What you need to do
Return the material from the line with "The height and" to the line with "pyautogui.click(x=180, y=105)", both included, reproduced verbatim, and leave out the pictures.

Data supplied

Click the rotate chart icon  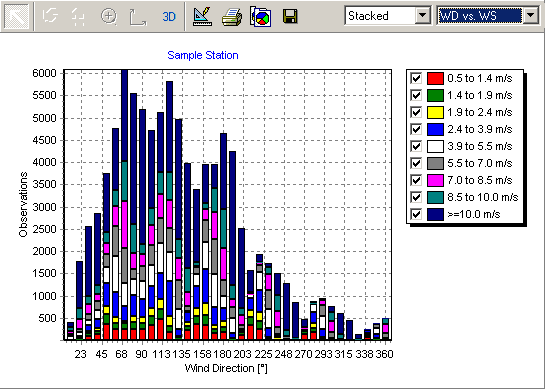click(x=50, y=16)
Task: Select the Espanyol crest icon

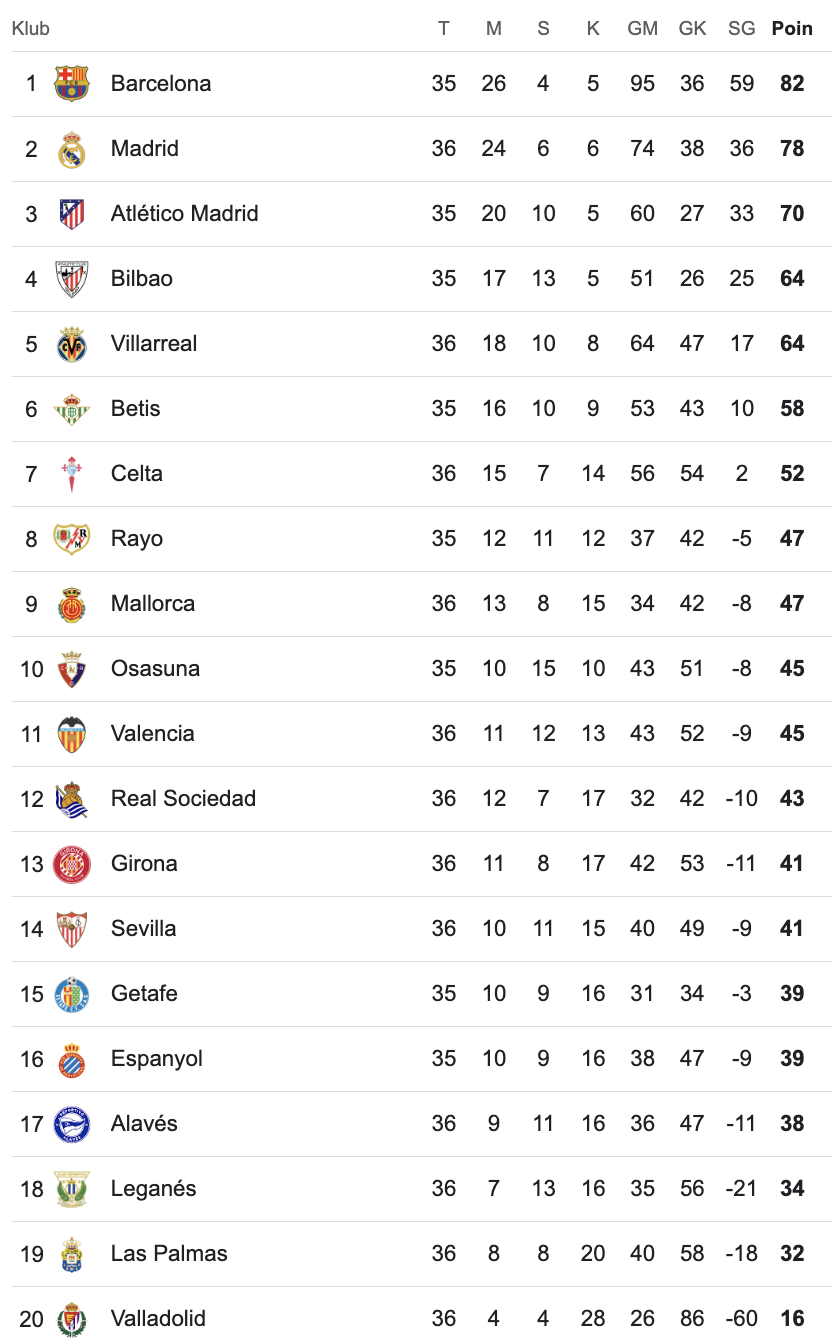Action: (72, 1059)
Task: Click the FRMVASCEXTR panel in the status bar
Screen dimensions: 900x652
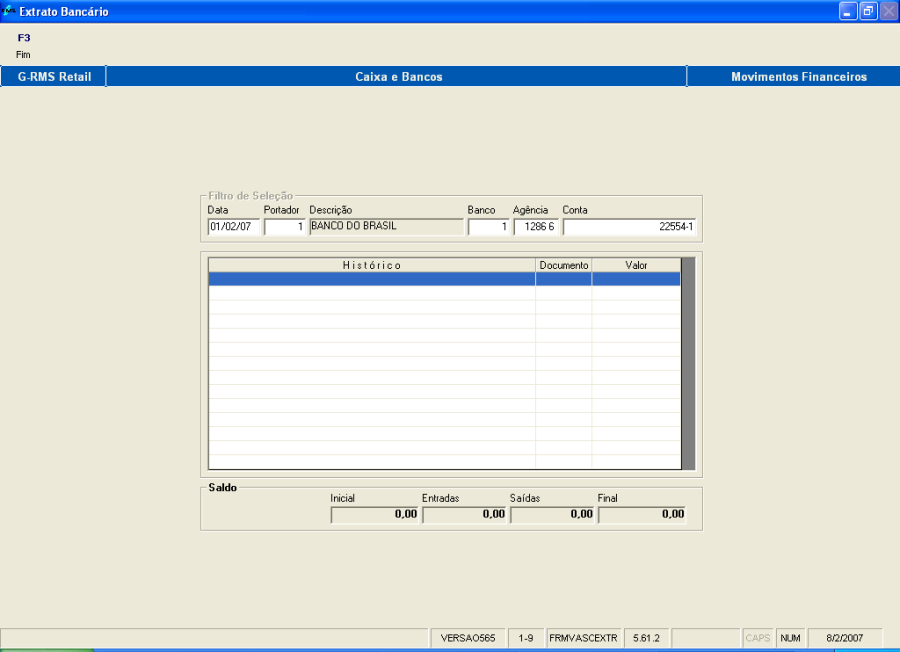Action: click(x=583, y=637)
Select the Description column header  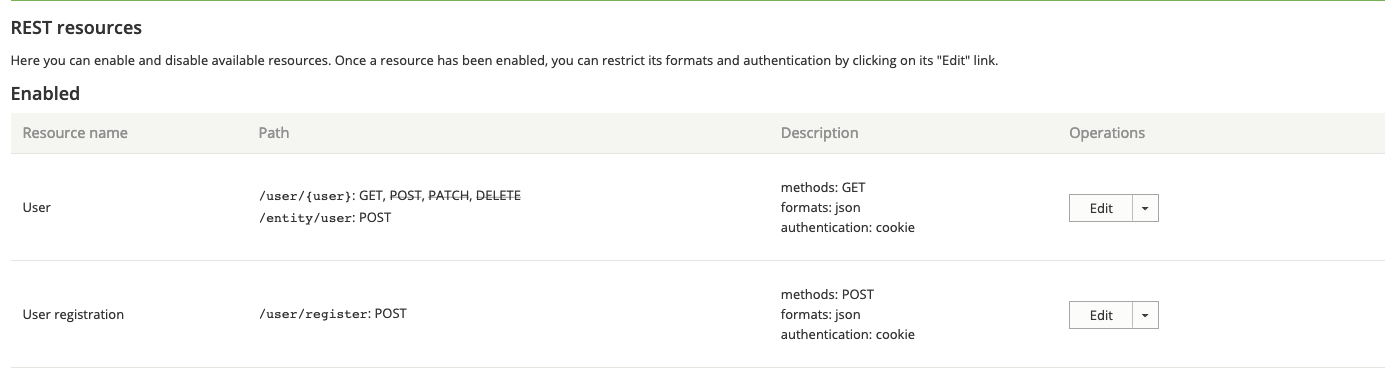(819, 133)
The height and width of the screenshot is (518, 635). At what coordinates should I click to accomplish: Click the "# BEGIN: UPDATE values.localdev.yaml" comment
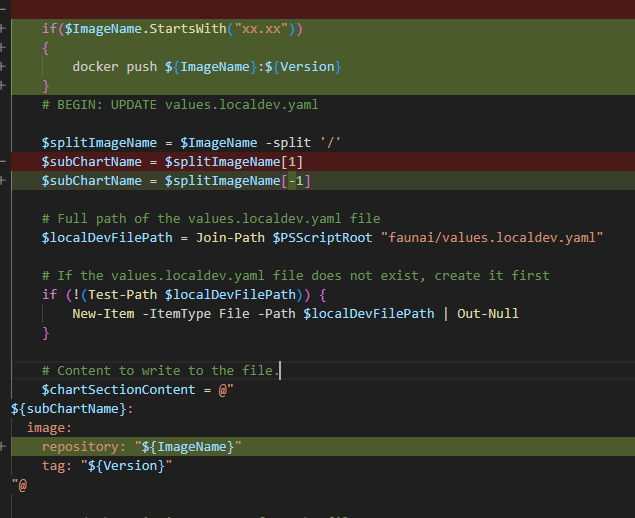pyautogui.click(x=180, y=105)
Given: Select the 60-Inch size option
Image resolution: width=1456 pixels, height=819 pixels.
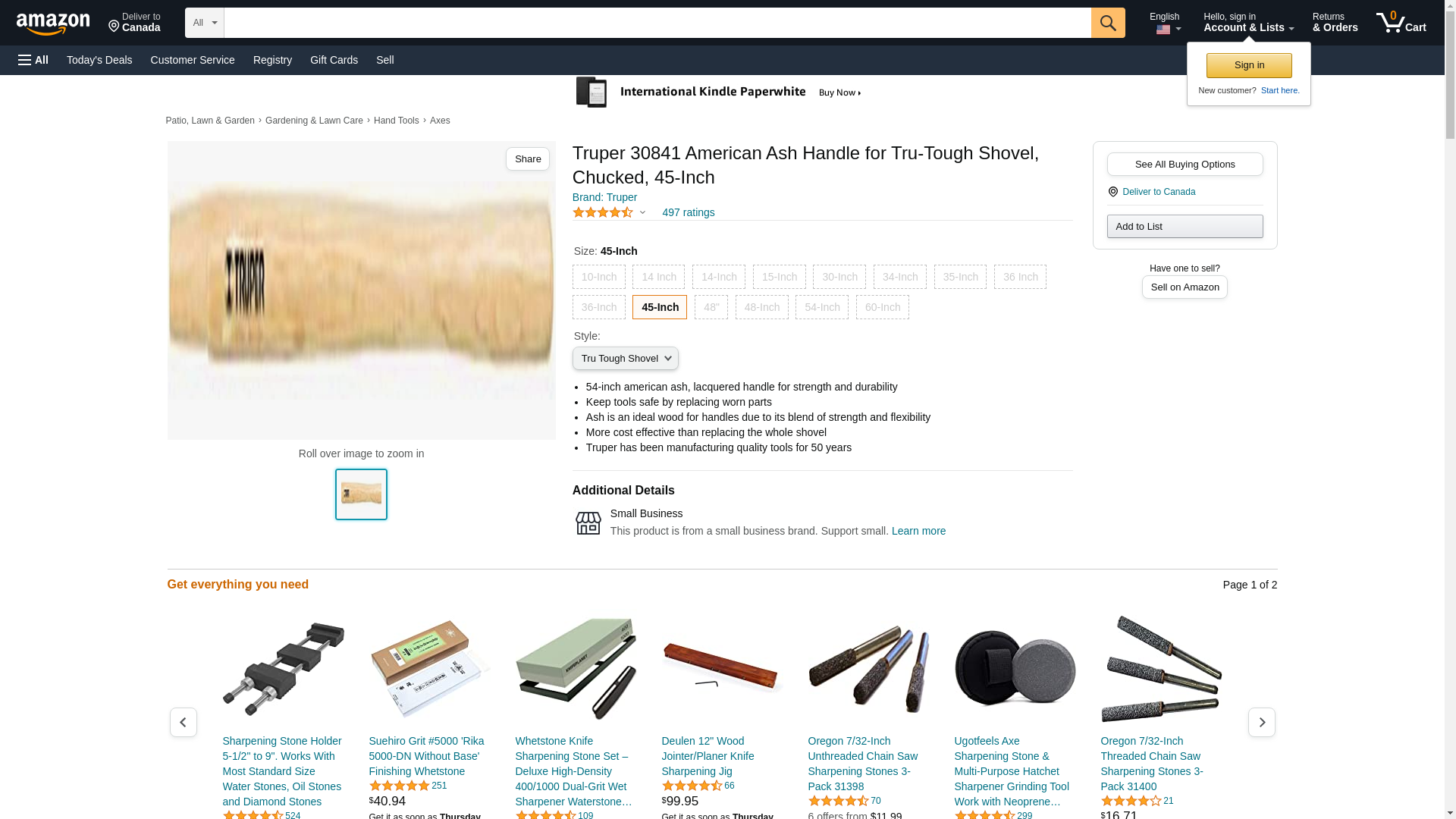Looking at the screenshot, I should click(x=882, y=307).

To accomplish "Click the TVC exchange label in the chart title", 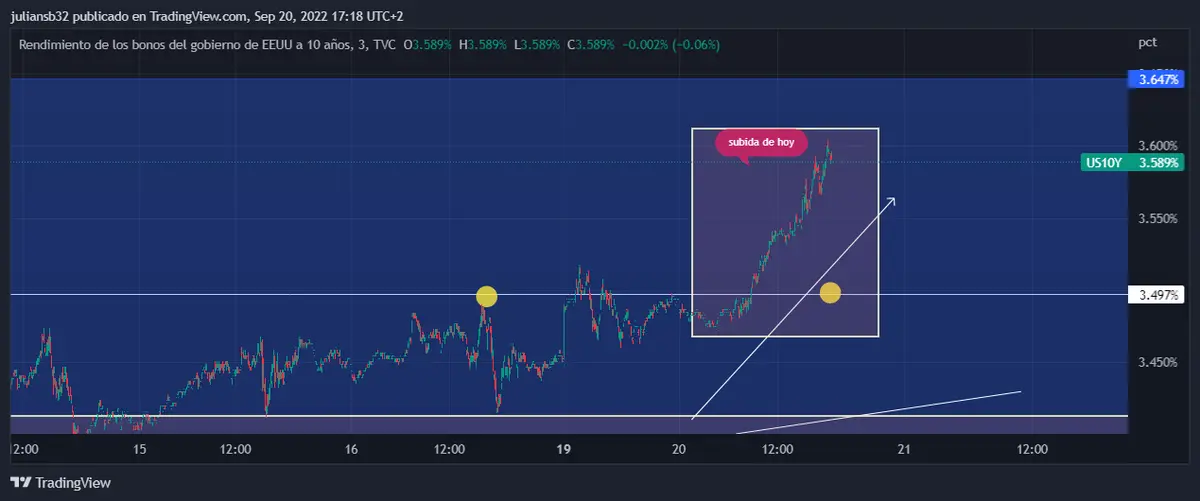I will (381, 45).
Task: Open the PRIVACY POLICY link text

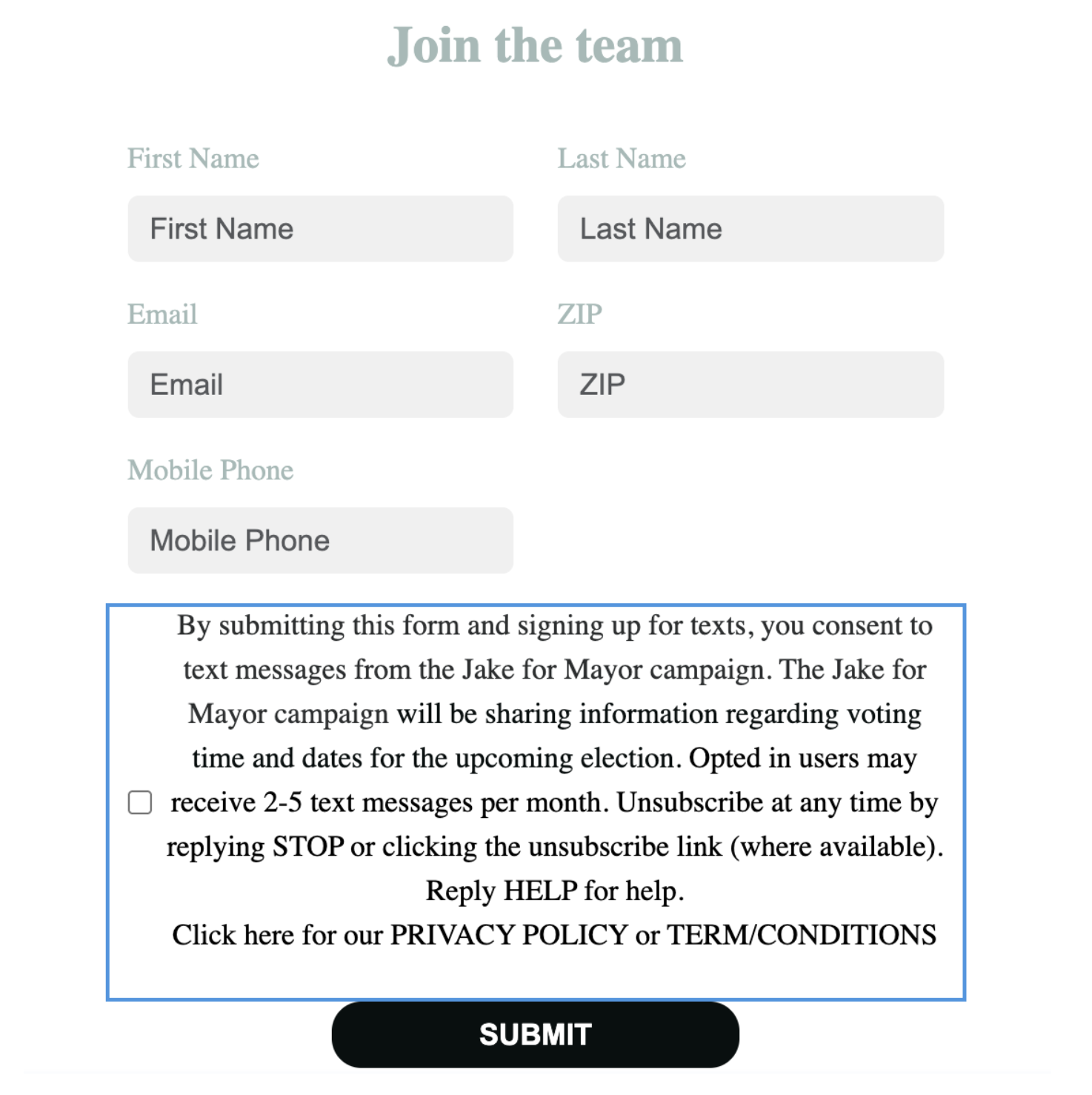Action: [509, 935]
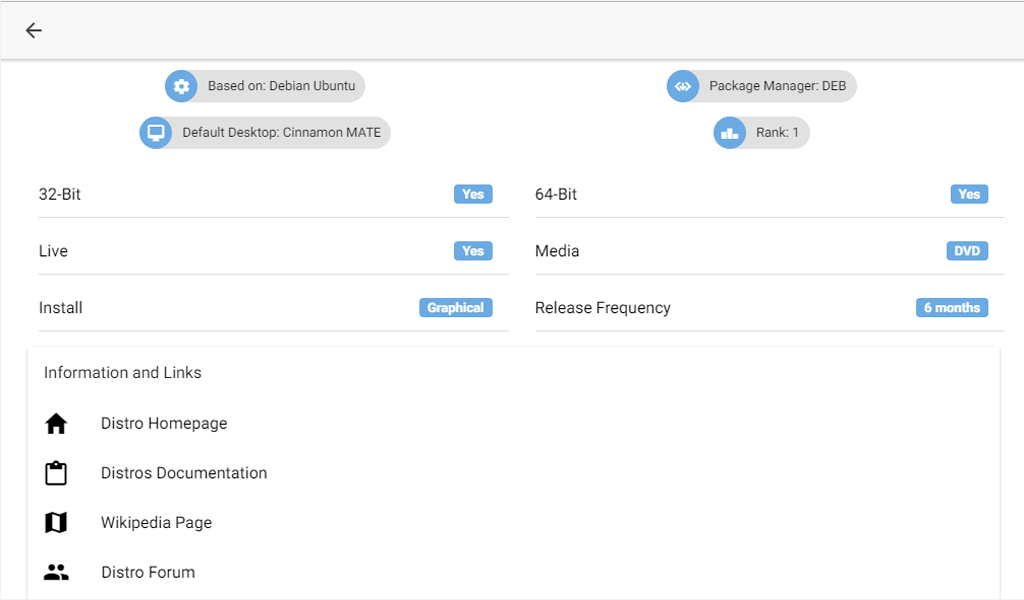This screenshot has height=600, width=1024.
Task: Click the people icon for Distro Forum
Action: tap(56, 573)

Solution below
The height and width of the screenshot is (518, 635). At what coordinates should I click to accomplish: Click the "# BEGIN: UPDATE values.localdev.yaml" comment
pyautogui.click(x=180, y=105)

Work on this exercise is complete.